Ho conosciuto uno che ha detto: Fanculo alla SLA!
Si chiama Nanni Anselmi.
Se ne è andato due anni fa, ma è ancora vivo e presente.
Ecco perché.
A testa bassa, Elena. Stai a testa bassa. Nel lavoro. Ogni giorno. E poi nella vita. Di ogni giorno. Tenace. Fanculo. Te-na-ce.
Le sue parole mi continuano a pungolare. E per questo la sua mancanza risulta, giorno dopo giorno, sopportabile.
Nanni Anselmi, imprenditore milanese e fondatore di Slanciamoci se n’è andato due anni fa. Tanto è il tempo che è passato dall’ultima volta che abbiamo parlato, senza salutarci, perché, anche se la SLA faceva il suo fottutissimo corso, Nanni sembrava eterno. E lo era. Lo è stato. E lo è ancora.
Nanni Anselmi era tante cose che non sta a me raccontare. Per me è stata una tappa fondamentale della mia ricerca del padre.
Nanni per me – come per tante persone – è stato un maestro. Inaspettato e fuori cattedra che generosamente mi ha regalato serate e telefonate durante le quali abbiamo addentato la vita, partendo da quel morso che inesorabilmente lacerava la sua carne. Una ferita che la sua malattia teneva aperta e offerta. La SLA aveva SLAtentizzato le fibre muscolari più tenaci per la battaglia della vita. E pensare che “la bestia”, come la chiamava Nanni, i muscoli invece li annienta!
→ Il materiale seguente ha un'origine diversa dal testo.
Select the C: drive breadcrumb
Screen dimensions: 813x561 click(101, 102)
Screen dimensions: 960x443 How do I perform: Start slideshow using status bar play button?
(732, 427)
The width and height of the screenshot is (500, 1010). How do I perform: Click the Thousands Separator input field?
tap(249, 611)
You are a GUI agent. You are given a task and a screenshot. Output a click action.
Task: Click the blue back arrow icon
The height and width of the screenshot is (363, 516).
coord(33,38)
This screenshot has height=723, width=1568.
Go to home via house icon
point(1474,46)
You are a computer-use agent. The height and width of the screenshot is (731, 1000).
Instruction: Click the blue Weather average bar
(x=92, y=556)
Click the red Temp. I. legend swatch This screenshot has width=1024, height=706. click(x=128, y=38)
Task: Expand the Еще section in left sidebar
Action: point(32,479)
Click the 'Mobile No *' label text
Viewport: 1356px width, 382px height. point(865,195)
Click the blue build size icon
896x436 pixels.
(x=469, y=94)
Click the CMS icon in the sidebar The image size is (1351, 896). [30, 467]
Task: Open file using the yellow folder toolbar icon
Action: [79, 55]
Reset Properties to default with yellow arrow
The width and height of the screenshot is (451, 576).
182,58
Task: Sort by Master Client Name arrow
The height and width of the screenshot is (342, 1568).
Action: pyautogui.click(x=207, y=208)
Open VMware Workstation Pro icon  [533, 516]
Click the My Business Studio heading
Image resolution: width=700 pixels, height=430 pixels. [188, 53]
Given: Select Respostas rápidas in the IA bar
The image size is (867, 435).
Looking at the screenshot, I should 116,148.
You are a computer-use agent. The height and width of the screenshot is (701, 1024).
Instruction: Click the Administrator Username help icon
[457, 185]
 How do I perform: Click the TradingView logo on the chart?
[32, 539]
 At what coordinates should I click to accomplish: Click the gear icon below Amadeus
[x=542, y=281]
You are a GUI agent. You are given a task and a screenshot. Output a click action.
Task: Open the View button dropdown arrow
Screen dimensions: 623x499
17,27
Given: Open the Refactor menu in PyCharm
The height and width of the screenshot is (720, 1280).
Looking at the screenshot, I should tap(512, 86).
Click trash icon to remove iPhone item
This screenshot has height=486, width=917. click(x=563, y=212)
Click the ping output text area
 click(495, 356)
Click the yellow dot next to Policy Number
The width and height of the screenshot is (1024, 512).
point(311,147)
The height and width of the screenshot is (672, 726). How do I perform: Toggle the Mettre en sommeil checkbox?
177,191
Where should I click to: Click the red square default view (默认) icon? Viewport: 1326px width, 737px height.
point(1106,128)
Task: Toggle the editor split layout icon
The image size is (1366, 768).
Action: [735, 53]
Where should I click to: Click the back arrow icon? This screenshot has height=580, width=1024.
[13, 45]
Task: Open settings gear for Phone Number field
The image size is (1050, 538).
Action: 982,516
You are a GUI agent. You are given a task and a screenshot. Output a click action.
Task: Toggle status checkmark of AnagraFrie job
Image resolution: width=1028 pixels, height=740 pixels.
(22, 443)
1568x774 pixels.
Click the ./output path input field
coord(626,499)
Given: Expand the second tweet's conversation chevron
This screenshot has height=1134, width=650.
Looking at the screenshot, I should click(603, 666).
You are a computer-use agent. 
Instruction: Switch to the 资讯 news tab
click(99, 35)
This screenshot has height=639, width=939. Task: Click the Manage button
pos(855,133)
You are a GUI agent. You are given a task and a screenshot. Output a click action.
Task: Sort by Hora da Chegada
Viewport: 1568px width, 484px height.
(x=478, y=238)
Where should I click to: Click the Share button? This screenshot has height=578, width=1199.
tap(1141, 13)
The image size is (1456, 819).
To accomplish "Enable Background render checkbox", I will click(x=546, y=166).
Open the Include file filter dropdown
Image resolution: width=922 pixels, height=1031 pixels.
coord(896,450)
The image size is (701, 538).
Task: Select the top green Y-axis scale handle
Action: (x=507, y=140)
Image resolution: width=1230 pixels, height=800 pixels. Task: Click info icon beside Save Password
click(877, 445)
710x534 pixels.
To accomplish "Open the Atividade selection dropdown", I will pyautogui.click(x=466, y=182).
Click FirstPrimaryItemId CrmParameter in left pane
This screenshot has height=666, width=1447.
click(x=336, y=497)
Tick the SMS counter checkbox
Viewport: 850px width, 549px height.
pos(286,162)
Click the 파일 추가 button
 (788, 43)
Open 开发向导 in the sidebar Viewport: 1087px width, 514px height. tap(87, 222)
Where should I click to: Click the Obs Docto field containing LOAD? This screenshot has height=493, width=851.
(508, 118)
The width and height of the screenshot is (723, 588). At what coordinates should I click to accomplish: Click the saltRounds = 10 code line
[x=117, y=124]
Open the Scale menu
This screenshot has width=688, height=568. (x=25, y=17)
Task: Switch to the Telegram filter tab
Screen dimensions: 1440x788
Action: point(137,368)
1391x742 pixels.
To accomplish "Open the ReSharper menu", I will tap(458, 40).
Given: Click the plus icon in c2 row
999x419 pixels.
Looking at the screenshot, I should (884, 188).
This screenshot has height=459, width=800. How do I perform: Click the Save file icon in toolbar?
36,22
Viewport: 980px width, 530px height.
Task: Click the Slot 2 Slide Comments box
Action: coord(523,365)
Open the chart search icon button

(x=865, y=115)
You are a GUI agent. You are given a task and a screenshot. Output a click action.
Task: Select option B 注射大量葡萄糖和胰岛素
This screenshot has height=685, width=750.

Con Nanni ho fatto un passo avanti verso la maturità. Senza Nanni oggi tento di procedere a testa bassa. Son più le volte che cado e che mi scoraggio (la te-na-cia è roba da du-ri), ma lui mi ha insegnato a rialzarmi. Prendendomi sul serio e volendomi bene. Perché quando urlava: Fanculo la SLA, urlava anche: Fanculo le debolezze e i mostri, più o meno visibili, che ognuno di noi ha, ed era quanto di più autentico e credibile si potesse desiderare. E lo è ancora. E lo sarà sempre.
Una testimonianza paterna per tutti.